The authors declare no competing interests.

Figures

Fig. 1
Fig. 1. EchoCLIP workflow.
a, EchoCLIP is a foundation model trained on more than 1 million echocardiogram videos across 11 years. It is composed of an image encoder for processing echocardiogram video frames and a text encoder for processing the corresponding physician interpretations. These two encoders project the images and interpretations onto a joint embedding space. b, Scatter-plot of zero-shot prediction versus label of left ventricular ejection fraction (LVEF) in held-out test dataset from Cedars-Sinai Medical Center (CSMC; blue, n = 100,994) and Stanford Healthcare (SHC; red, n = 5,000). c, AUC performance for various implanted intracardiac devices, including MitraClip, TAVR valves and implanted pacemaker/defibrillator on held-out test dataset from Cedars-Sinai Medical Center. FPR, false positive rate; TPR, true positive rate.
Fig. 2
Fig. 2. Zero-shot model performance on held-out test apical-four-chamber videos.
a, Estimation of pulmonary artery pressure (PAP). b, Heart failure (HF) with reduced ejection fraction. c, Assessment of left ventricular hypertrophy at various degrees of severity (mild, moderate and severe). d, Left atrial dilation at various degrees of severity (mild, moderate and severe). e, Left ventricular dilation at various degrees of severity (mild, moderate and severe). f, Assessment of pericardial effusion size (small, moderate and large) as well as presence of tamponade physiology. Data are from the Cedars-Sinai Medical Center (CSMC; blue, n = 100,994) and Stanford Healthcare (SHC; red, n = 5,000). FPR, false positive rate; TPR, true positive rate.

════════════════════

* [Your tasks]:
[1] State whether each statement agrees with the EchoCLIP figure captions, answering yes or no and quoting the words that decide it: (a) EchoCLIP was trained on more than 1 million echocardiogram videos. (b) The Stanford Healthcare test dataset contains 100,994 samples. (c) Fig. 2 reports performance on parasternal long-axis videos.
[2] Resume the EchoCLIP figure captions after their final sentence.
The lines given after this text come from a separate source.

Screenshot grounding data
════════════════════

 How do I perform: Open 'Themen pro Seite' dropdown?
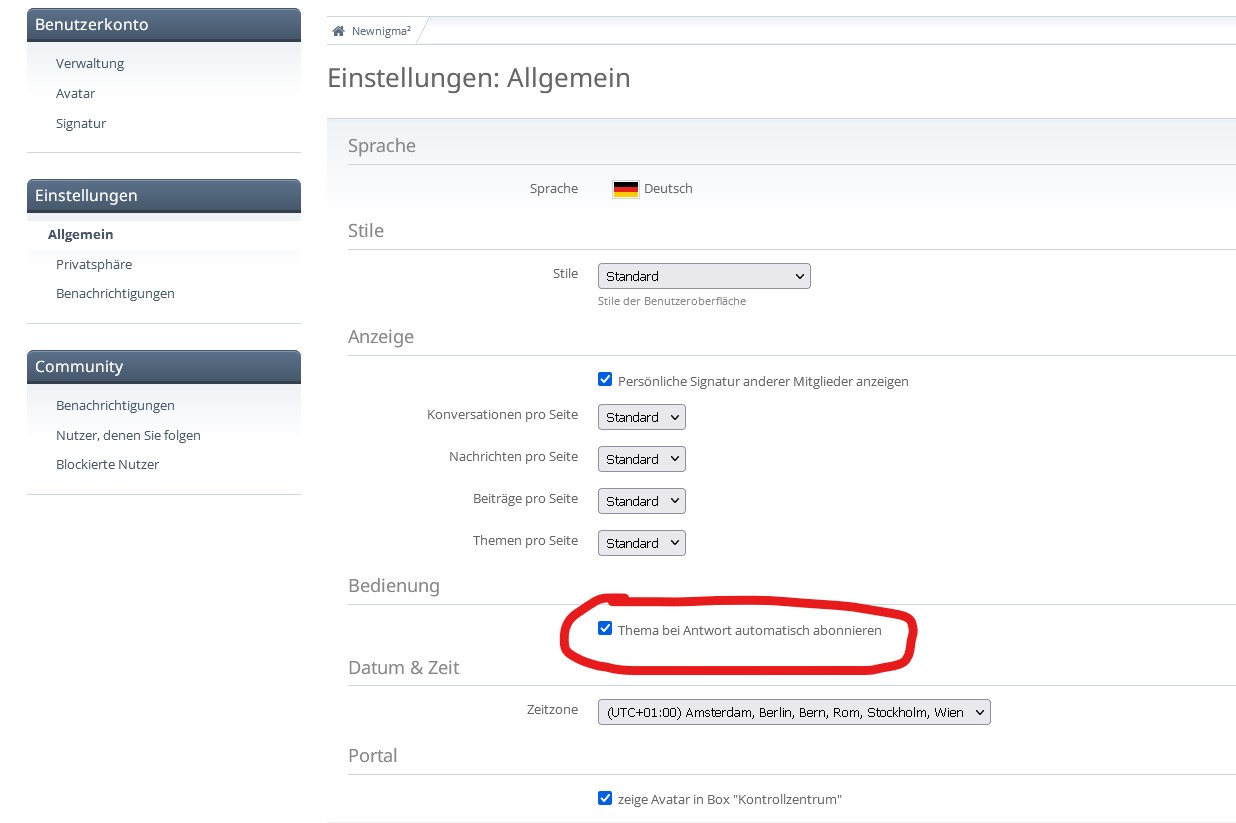(x=641, y=543)
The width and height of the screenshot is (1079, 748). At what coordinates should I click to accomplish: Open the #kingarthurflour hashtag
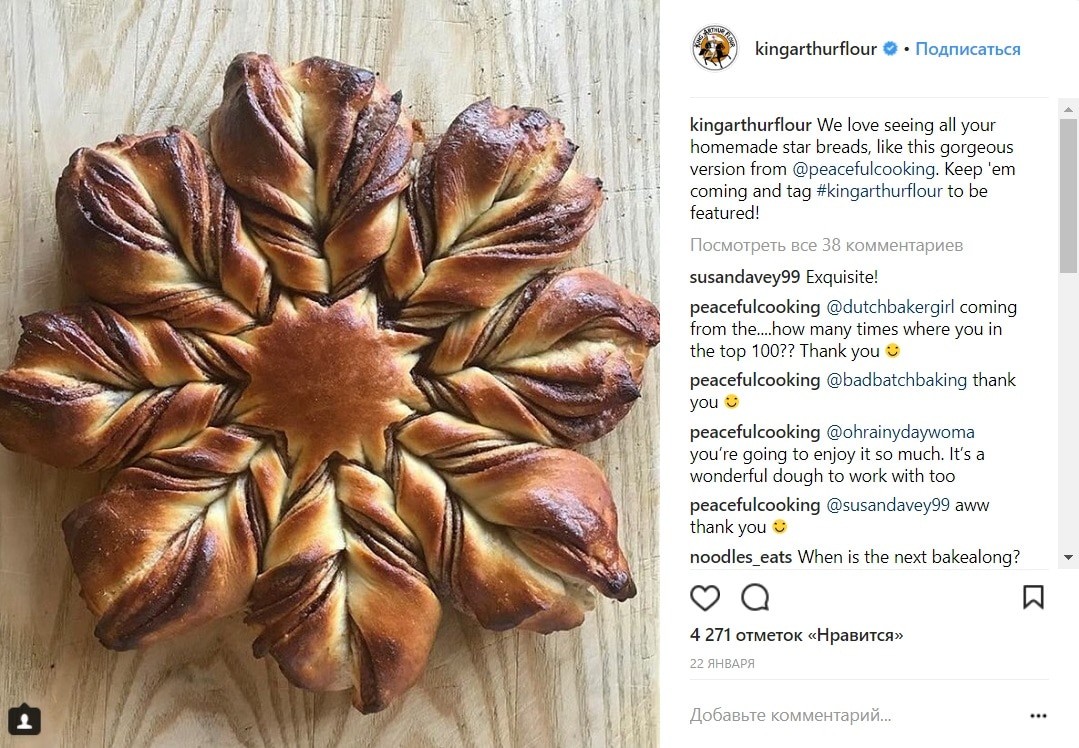(875, 191)
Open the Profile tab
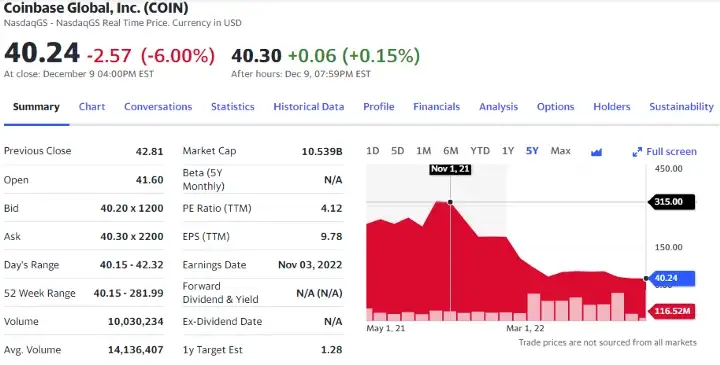Viewport: 720px width, 365px height. coord(379,107)
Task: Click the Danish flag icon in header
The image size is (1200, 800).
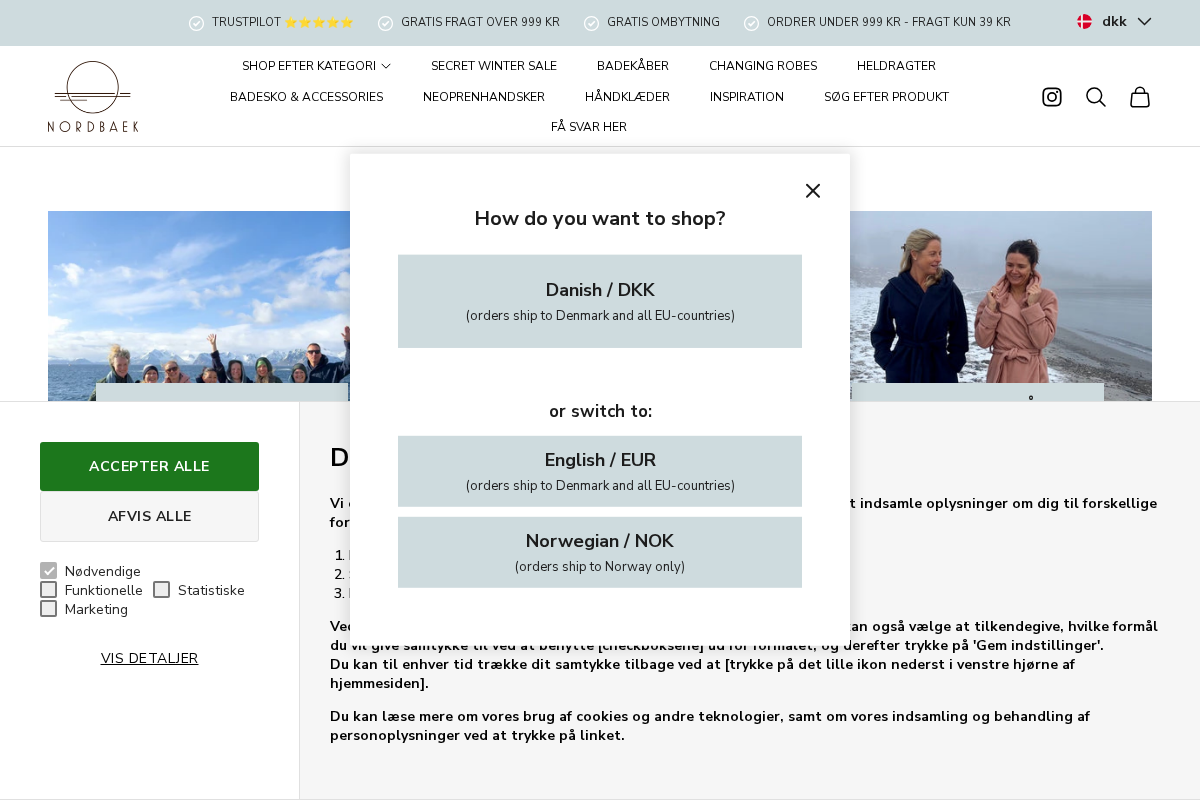Action: pos(1084,20)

════════════════════

* [Results for each task]:
[1]
(a) Yes: "trained on more than 1 million echocardiogram videos across 11 years"
(b) No: "Stanford Healthcare (SHC; red, n = 5,000)"
(c) No: "Zero-shot model performance on held-out test apical-four-chamber videos"

[2]
Fig. 3
Fig. 3. Assessment of clinical similarity.
a, Average cosine similarity between embeddings from different patients, same patients at different times and same patients at the same time point. Center lines indicate the median, boxes span from the first to the third quartile and whiskers stretch 1.5 × the interquartile range (n = 100,994). b, AUC for predicting whether the images come from the same patient when compared to another image (n = 100,994). c,d, Trajectory of individual patients by cosine similarity (n = 2,959). Each line represents an individual patient with time from major clinical event on the x axis and cosine similarity versus first study on the y axis. Patients either had major cardiac surgery (c) or heart transplant (d), with cosine similarity calculated at the study level and pairwise compared for all videos in each study. Data are from the Cedars-Sinai Medical Center. FPR, false positive rate; TPR, true positive rate.
Fig. 4
Fig. 4. Image-to-text semantic search.
a, The query image is first embedded using EchoCLIP-R’s image encoder. b, Then, the similarities between this query embedding and the embeddings of all 21,484 unique text reports in the test set are computed. c, The reports are ranked by their similarity to the query image embedding and the report with the highest similarity is retrieved. d, Corresponding pairs of input frames and PromptCAM visualization of the indicated intracardiac devices in the text report label (color intensity ranging from red for most important to green for less important and no color for not important).
Extended Data Fig. 1
Extended Data Fig. 1. Frame level ensembling.
(a) Distribution of EchoCLIP left ventricular ejection fraction (LVEF) from individual frames of an echocardiogram video, which are averaged to (b) a video-level distribution of LVEF prediction. (c) Scatter-plot of subset of test dataset (n = 1,000 predictions from 100 videos and 10 frames per video) representing predicted vs. ground-truth LVEF. Each point represents the final predicted values and whiskers represent the range of frame level predictions for that video.